Facepalm: If you decide to host an event based on a popular video game, there are at least two things it should be: fun and official. The Fortnite Live festival, which was held in the UK over the weekend, was neither of these, leading to Epic Games suing the company behind it.

Around 2800 people turned up to the event, held on the outskirts of Norwich, East Anglia, where they had to spend hours queuing to get in and collect their wrist bands. Entry cost £12 (around $15.50), while unlimited access wristbands were £20 (around $26).

Suspicions that the festival might not live up to expectations came when early-bird ticket holders were seen leaving at 10 AM.

Despite knowing thousands of kids would be turning up, the organizers hired a climbing wall that could fit just three people at a time. There was also a total of four go-karts and archery for four people.
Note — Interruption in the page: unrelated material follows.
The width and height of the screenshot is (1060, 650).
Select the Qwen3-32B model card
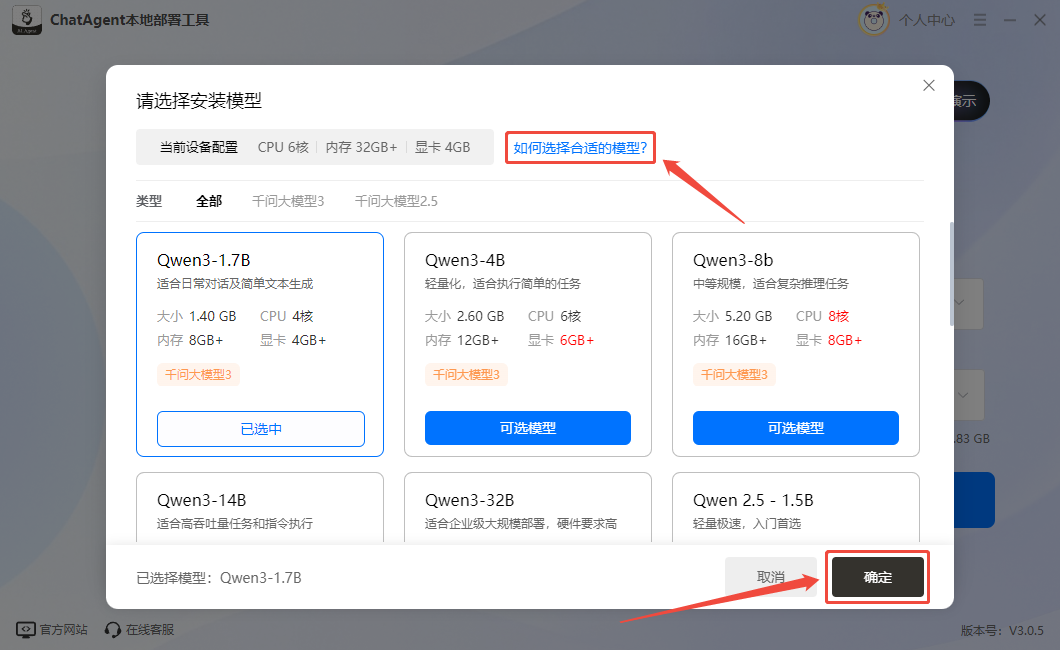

What brought the most ire from parents was probably attractions like the 'cave experience.' It turned out to be a tunnel running through a small trailer with a slide, which sounds like something from a Simpsons episode. These activities weren't covered in the original ticket price and were only available to those who paid extra or had wristbands---those without one got to enjoy the likes of basketball shooting and a flossing dance competition. There was an indoor arena where attendees could play Fortnite, but that also cost extra and involved an hour-long queue.

Not surprisingly, the line for refunds was so long that it took an hour to get through. Shaun Lord, the owner of organizer Exciting Events, blamed the queues on eight of his 19 staff not turning up on Saturday.

Despite everything, Exciting Events said it would be bringing the event back next year, and two more events in other locations were planned. But Epic Games wasn't happy about the situation.

"The quality of our player experience is incredibly important to us, whether it's inside the game or at official public events like last year's Fortnite Pro-Am. Epic Games was not in any way associated with the event that took place in Norwich and we've issued a claim against the organisers in the high court of London," said the gaming giant.

In an email to customers seen by Eurogamer, Lord said: "These proceedings by Epic Games has had a catastrophic impact on the company's ability to trade, which has forced Exciting Events Limited to cease all trading activities immediately."

Customers waiting for refunds from the Fortnite Live event will be placed on the creditor list, along with ticket holders for the canceled events.

This isn't the first gaming event to go wrong. In April last year, Niantic reached a $1.5 million settlement for its Pokémon Go festival, which also suffered a multitude of problems.